The first pore




     Have you ever flipped through a magazine solely to look at the perfect complexions the models have? Have you ever followed someone on Instagram because you liked their skin? Have you ever spent 4 hours in the mirror looking at every single pore on your face? I wish I could answer no to those questions. My name is Kylie and I am obsessed with perfect complexions.

I remember my first pimple... I was 14 years, a freshman in high-school. I knew what pimples were from my older brother (he had pretty bad acne) and he taught me that you could pop pimples to get the white yucky stuff out and then they would magically go away... if only it were that simple. I don’t just pop pimples, I destroy them until they leave a hole of shame and guilt in my face. This horrible reminder of what my fingers have done to my precious skin lasts with me for generally over a week. I will wear Band-Aids, makeup, hats, scarves, glasses and even face paint to save people’s eyes from viewing my hideous imperfections. I can definitely say I have gone to some dark and desperate extremes in attempt to cover up my skin imperfections.

As I grew older, my obsession also grew. It began to consume my life, and I am not exaggerating. It started out by missing school, sometimes weeks and then I missed an exam and then I avoided hanging out with friends and then I stopped going to work, etc... one time I had picked so badly I didn’t even want to open presents with my family on Christmas morning. So let’s just say my obsession of wanting airbrushed skin was out of reach and I couldn’t wrap my head around that, which drove me crazy (literally). My mom couldn’t bear to see me struggle anymore, she could see the life and future slipping away from her only daughter. That’s when my therapist and psychiatric journey began.

At first, I enjoyed talking to a therapist about this extremely bizarre obsession of mine. It gave me hope that maybe I could actually change and be “normal.” But as time went on and nothing changed besides the name of my therapist, I began to get tired of telling my story and hearing the same words, “Nobody cares about a pimple on your face, I don’t even see any pimples on your face!” It was beyond frustrating and embarrassing. I know nobody cares about a pimple on my face, that’s not the problem, the problem is how much I care.

I was diagnosed multiple times with either Obsessive Compulsive Disorder(OCD) or Body Dysmorphic Disorder (BDD).  For those of you who are unfamiliar with these terms, OCD can be defined as, “a mental disorder in which people have unwanted and repeated thoughts, feelings, ideas, sensations (obsessions), and behaviors that drive them to do something over and over (compulsions).”  And BDD can be defined as, “a mental disorder in which people have a distorted or exaggerated view of how they look and are obsessed with actual physical characteristics or perceived flaws, such as a certain facial feature or imperfections of the skin.

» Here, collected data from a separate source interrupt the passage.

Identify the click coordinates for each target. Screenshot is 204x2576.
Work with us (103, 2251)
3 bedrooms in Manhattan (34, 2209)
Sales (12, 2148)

They often think of themselves as ugly or disfigured.” Both of these categories seemed accurate but after further research I discovered Dermatillomania which can be defined as, “a mental disorder in which an individual will repetitively and compulsively pick their skin which results in tissue damage." So after consulting with multiple therapists and Google, these terms now define me. 

So, this blog will be devoted to my struggle but also success with mental illness. Additionally, I consider myself a self-taught Dermatologist. The hours and hours of skin research I have done because of this disorder could potentially be considered one of the few benefits. So, this blog will undoubtedly contain a lot of information about skin health, skin products and skin tips/tricks. 

Slowly but surely, I am learning that there is nothing more beautiful than an imperfect complexion.